Single-base m6A epitranscriptomics reveals novel HIV-1 host interaction targets in primary CD4+ T cells

N6-methyladenosine (m6A) plays a critical role in regulating RNA Ostability, localization, and gene expression. m6A modification is also important for modulating the expression of viral and cellular genes during HIV-1 infection. However, the function of m6A modification in regulating HIV-1 infection of primary CD4+ T cells remains unclear. Here, we demonstrate that HIV-1 infection of activated primary CD4+ T cells promotes the interaction between the m6A writer complex subunits methyltransferase-like 3 and 14 (METTL3/METTL14).
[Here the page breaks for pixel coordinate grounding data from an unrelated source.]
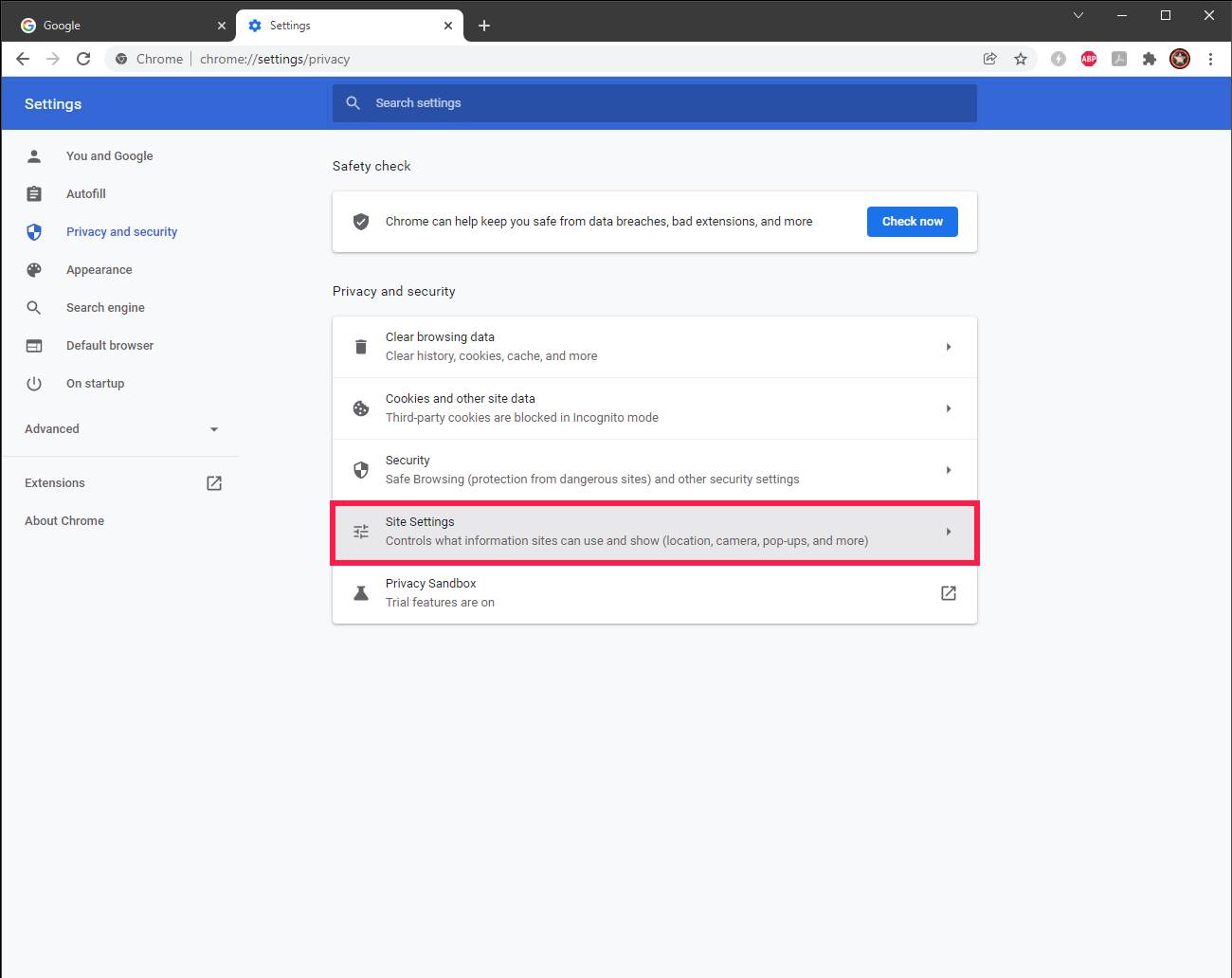Click the bookmark star icon
Image resolution: width=1232 pixels, height=978 pixels.
click(1021, 59)
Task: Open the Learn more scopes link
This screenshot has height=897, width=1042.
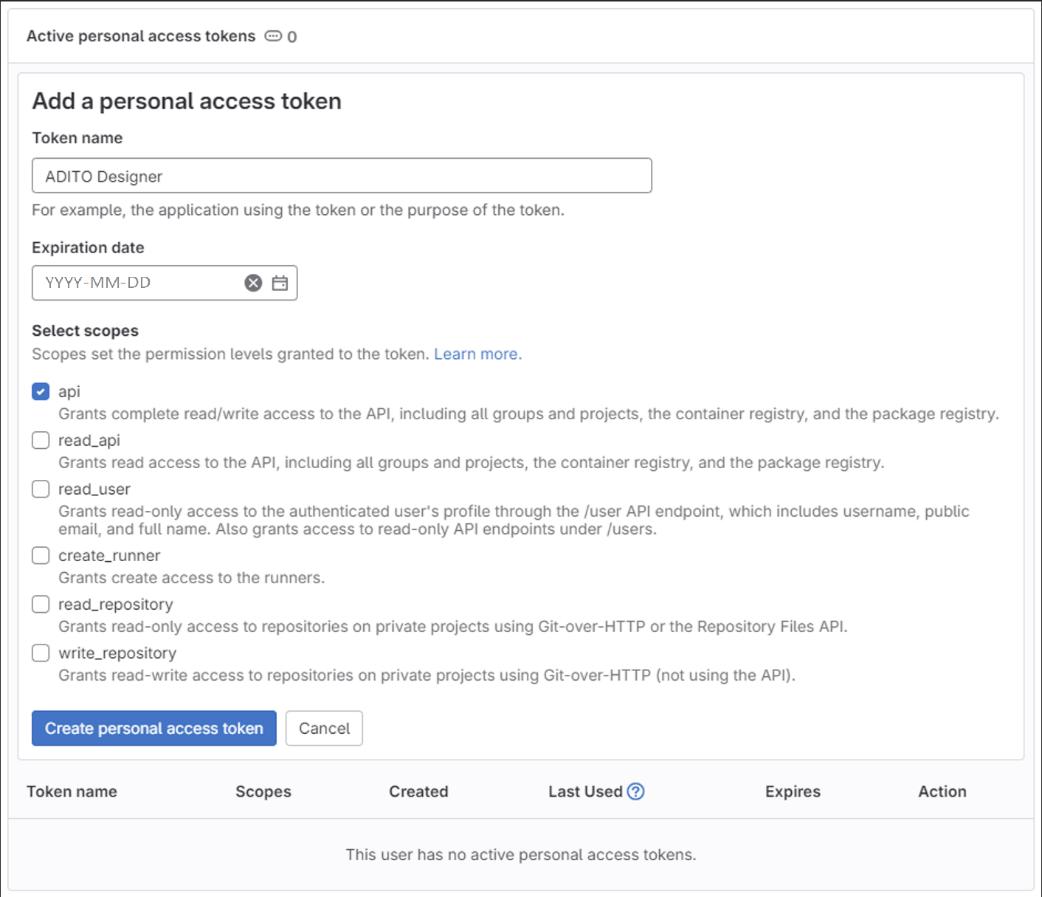Action: coord(476,354)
Using single-base m6A-specific RNA sequencing, we identified differentially m6A-modified cellular mRNAs in HIV-1-infected primary CD4+ T cells, including perilipin 3 (PLIN3). We also identified 30 m6A sites in HIV-1 RNA from infected primary CD4+ T cells. HIV-1 infection increased PLIN3 mRNA level and nuclear accumulation but decreased PLIN3 protein expression in primary CD4+ T cells. Polysome profiling revealed that PLIN3 mRNA was less actively translated during HIV-1 infection of primary CD4+ T cells. Furthermore, PLIN3 knockdown in primary CD4+ T cells significantly reduced HIV-1 release but enhanced virion infectivity. Our results highlight the importance of m6A RNA modification during HIV-1 infection and suggest PLIN3 as a regulatory protein of HIV-1 replication in primary CD4+ T cells.IMPORTANCEm6A is a common chemical modification on mRNA that regulates RNA stability, localization, and gene expression. m6A modification of viral and cellular RNA is important for HIV-1 infection. We found that HIV-1 infection of primary CD4+ T cells promotes the interaction between the m6A writer complex subunits that add m6A modification. Using m6A-specific RNA sequencing, we identified several cellular mRNAs with altered m6A modifications during HIV-1 infection, including PLIN3. Interestingly, HIV-1 infection increased PLIN3 mRNA levels and nuclear localization but reduced PLIN3 protein expression in primary CD4+ T cells. When we knocked down PLIN3 in primary CD4+ T cells, it decreased HIV-1 release but made the HIV-1 more infectious. Our findings show the importance of m6A RNA modification in HIV-1 infection by regulating host genes like PLIN3 and suggest a unique regulatory mechanism in HIV-1-infected primary CD4+ T cells. Keywords: HIV-1 infection; N6-methyladenosine (m6A); m6A-SAC-seq; perilipin 3 (PLIN3); polysome fractionation; primary CD4+T cells; translation.